In metà tavola, tuttavia, preservarono la "G" di grano,
già lasciata intatta nella creazione della Trinacria.
"Perciò, a lavoro ultimato, si avevano duecento incisioni, portanti tutte il nuovo stemma;
ma mentre le cento di destra avevano ancora l'indicazione 'G: ½', 
quelle di sinistra portavano l'indicazione 'T: ½' ", scrive Emilio Diena nella sua monografia.
Solo metà tavola concorse pertanto alla creazione della Crocetta,
anche se poi "[l]a lastra veniva inchiostrata per più della sua metà,
cosicché nel margine di sinistra del foglio di carta filigranata
riuscivano talora impresse parti di francobolli dell'altro gruppo",
dando origine a esemplari come quello riprodotto.
Quindi, in conclusione, gli interspazi di gruppo dei due francobolli da ½ tornese
"se fossero completi, mostrerebbero un ½ grano azzurro, se provenienti dal foglio della Trinacria
o un ½ grano Croce, pure azzurro, se provenienti da fogli della Croce".
Questa affermazione - è importante precisarlo - manca di un'evidenza manifesta:
che "non si siano mai viste paia del ½ tornese Croce
separate da distanza di gruppo aventi tutti e due gli esemplari completi",
è una constatazione di Emilio Diena del 1936, e a tutt'oggi valida, non smentita.
Nessuno, cioè, ha mai esibito una coppia integra della Crocetta con interspazio di gruppo,
perciò, a rigore, nessuno sa dire quale lettera si vedrebbe sulla Croce strappata,
semmai si avesse l'ipotetico privilegio di osservarla per intero.
A seguire l'intuito, anzi, verrebbe da pensare alla "T" di tornese,
perché in fondo non vi erano ragioni per non scalpellare anche la "G" di grano,
dopo essersi sobbarcati la fatica di raschiare e re-incidere l'intera tavola:
perché, insomma, compiere il 99% del lavoro e lasciare incompiuto l'1%?
Sembrava più verosimile, quindi, immaginare un intervento totalitario,
una stampa della Crocetta con una tavola da 200 esemplari. 
Quest'intuizione ingenua, tuttavia, non convinse mai del tutto i filatelici più avvertiti.
Il filatelista inglese Bacon - scrive sempre Emilio Diena nella sua monografia -
"avendo cooperato alla formazione della collezione Tapling,
riteneva che quel ricco amatore avrebbe potuto riunire, durante varii anni di ricerche
ben più di 87 varietà della Croce, se la tavola ne avesse contenuto 200".
Se l'evidenza più immediata non dava né conferme né smentite,
e da un lato l'intuito privilegiava la congettura di una tavola da 200 esemplari,
dall'altro vi era pure un elemento valutativo di natura empirica
che avvalorava l'ipotesi di una tavola di soli 100 esemplari.
L'argomentazione rimaneva comunque problematica, non conclusiva,
ma Emilio Diena corroborò l'idea di un ½ tornese Croce stampato con una tavola da 100,
attraverso la paziente ricerca e la successiva analisi dei contenuti
del "Fascio n. 244 del Ministero dei Lavori Pubblici del Governo Luogotenenziale".
L'ipotesi di Diena divenne poi "pratica certezza"
col ritrovamento di alcune Croci con al verso il decalco della "G" di grano.
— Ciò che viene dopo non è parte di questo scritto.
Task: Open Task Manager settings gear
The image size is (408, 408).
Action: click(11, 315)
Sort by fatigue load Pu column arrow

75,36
Decalco della Crocetta con la "G" non modificata in "T".



La "coppia Burrus" della Crocetta,
"un pezzo fra i più classici e interessanti che esistono al mondo",
nel giudizio di Giulio Bolaffi.
"Se [...] ci venisse chiesto di indicare quale sia [...] il lotto più importante di questa vendita"
- scrive Alberto Diena nella prefazione alla Collezione Burrus -
"non punteremmo sul 'tre lire', ma sulla coppia nuova angolo di foglio, della 'Croce' di Napoli.
Ciò non solo per la sua qualità eccezionale o per i margini davvero enormi,
ma anche perché - proprio a tergo di un margine - vi è un decalco
che dimostra come nella metà di sinistra della tavola, non utilizzata per la stampa della 'Croce',
si era sostituito lo stemma dei Borboni con quello dei Savoia,
senza però modificare il valore da GRANO a TORNESE;
e questo elemento accresce l'interesse di un francobollo che - storicamente e tecnicamente -
può essere annoverato tra i più attraenti al mondo".
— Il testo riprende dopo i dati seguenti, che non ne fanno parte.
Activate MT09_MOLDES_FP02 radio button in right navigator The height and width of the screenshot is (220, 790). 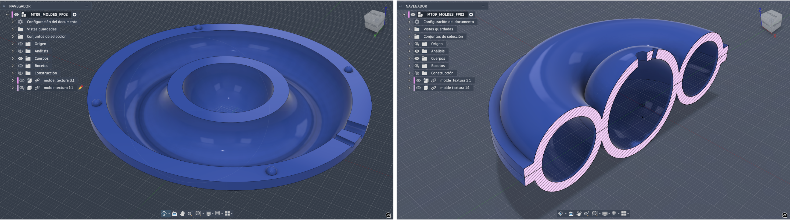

La tavola della Crocetta come doveva presentarsi a conclusione dei lavori:
da un lato la "T", dall'altro la "G", e ovunque la Croce di Savoia.

L'incisore Pasquale Amendola e i suoi allievi realizzarono le  operazioni di raschiatura della tavola, in modo chiaramente artigianale. In ogni Crocetta sono pertanto latenti i segni atti a svelarne la posizione originariamente occupata nella tavola.
 
Rendere esplicito ciò che era implicito - il plattaggio delle Croci di Savoia - è stato un lavoro straordinario, avviato da Emilio Diena negli anni '30 del secolo scorso (con la collaborazione di figli Mario e Alberto) e giunto ai suoi esiti solo nel primo decennio del 2000, con la pubblicazione del volume "Il francobollo da ½ tornese 'Croce di Savoia' " di Enzo De Angelis e Mauro Pecchi (di cui è stata recentemente proposta una nuova edizione).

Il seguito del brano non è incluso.